The other kind of ateji is when kanji are used like an alphabet eg 亜米利加 (A me
ri ka). The second kind is mainly used for abbreviations in modern Japanese eg
米 is equivalent to writing "US" in English.

------
bane
Here's some more influence and then weird connections:

\- The Japanese word for bread is "パン" (pronounced 'pan')

\- The Korean word is "빵" (pronounced 'ppang')

\- Both are loaned from the Portuguese 'pão' (bread).

\- In Chinese many kinds of bread are called <something>包 (<something>'bao')
or 包<something> ('bao'<something>). Examples: 面包 'Mianbao' (bread) or 包子
'Baozi' (steam bun). Note the 包 'bao' sounds a bit like the Portuguese 'pão'.
However, it turns out this is completely unrelated and 包 means something more
like "package" (or so all the translators and dictionaries I could find claim)
so most people believe that this is a false cognate and not a loanword like in
Korean and Japanese.

\- Despite this, the Chinese 包 'bao' has ended up in Korean as a kind of loan
word as well, but because it seems to mean the same thing as 빵'ppang' and is
used in similar ways in Chinese as 빵'ppang' might be used in Korean and for
various pronunciation reasons in Korean, Chinese origin breads are _also_
called 빵'ppang'.

\- The proper translation for 包 into Korean is more likely 꾸러미 'kkuleomi'
(package).

\- So....Chinese-Korean breads are often called <something>빵 such as 찐빵
'jjinppang' (steamed bun)) even though the correct Chinese name for the
Chinese-Korean 찐빵 in China is called a 馒头 'Mantou'.
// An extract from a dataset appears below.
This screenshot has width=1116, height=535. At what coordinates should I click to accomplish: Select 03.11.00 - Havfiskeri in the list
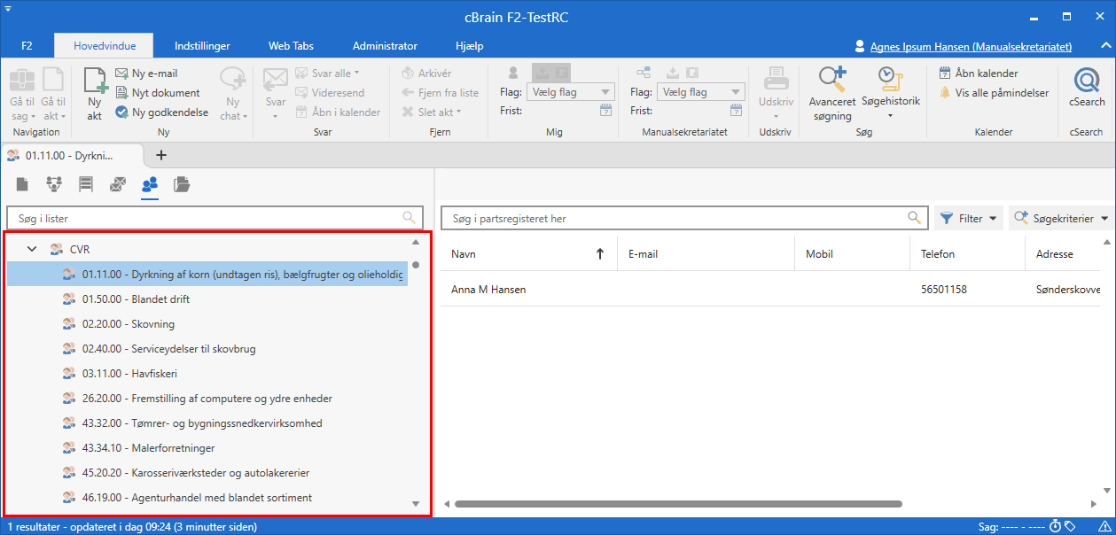pyautogui.click(x=129, y=374)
\- However, in Korean, a 만두 'Mandu' is a different but related food, a
dumpling, and in Japanese a 饅頭 'Manjou'.

\- Going West instead of East from China, the 'Mandu' as a food goes back a
thousand years and spread all over the Silk Road, so local variants are found
all over Turky, Persia, Afghanistan, Mongolia and so on are called the same
thing and may have been the basis for the famous Russian "Pelmeni" and Polish
"Pierogi" and various other dumplings known around the world.

And thus the great bread-dumpling belt is enjoyed around the world to this day
and was established by explorers, wanderers, conquerors and traders.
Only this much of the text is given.